The construction group, China Railway Engineering Corporation (Crec), was slammed by the African Association for the Defence of Human Rights (Asadho).

No one from Crec was available to comment Monday but China's ambassador to the DR Congo, Wu Zexian, questioned the credibility of Asadho's report.

"Why only Chinese companies, when companies from other countries are doing the same thing?" he told AFP. "Widening the field of inquiry would have given this report more credibility."

In 2008, the Congolese government signed a multi-billion-dollar agreement with Beijing for the renovation or construction of more than 6,000 kilometres (3,700 miles) of roads and 3,000 kilometres of railway, as well as two dams, hospitals, accommodation and schools across the country.

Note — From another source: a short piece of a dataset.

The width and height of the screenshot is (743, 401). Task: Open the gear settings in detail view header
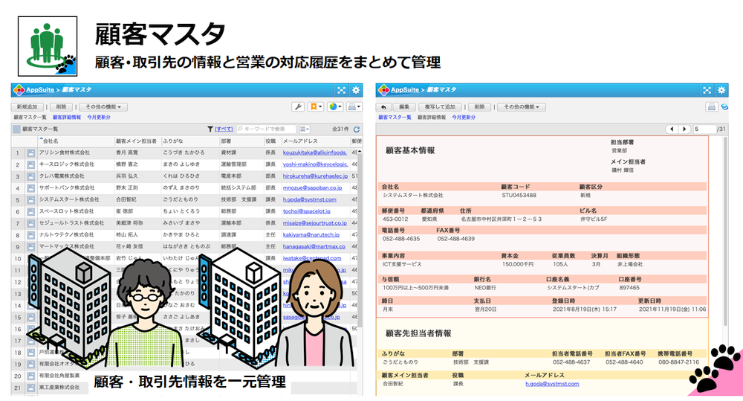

Mineral-rich but ravaged by years of war, the DR Congo has been increasingly reliant on cash from China to shore up the government and fund reconstruction.

But Asadho, citing an investigation in mid-November at various sites where Crec was constructing roads, said it was complicit in "the impoverishment of local workers."

In November, it added, the dollar was worth 890 Congolese francs, but Crec was paying only 420 francs to the dollar.

The report also cited the sacking of two employees for not carrying out an insruction given in Mandarin.

The rights group further criticised the "powerlessness and fear" of labour inspectors who, it alleged, were refusing to act against Crec managers.

Those managers, it went on, enjoyed favoured status effectively exonerating them from their legal obligations to Congolese workers.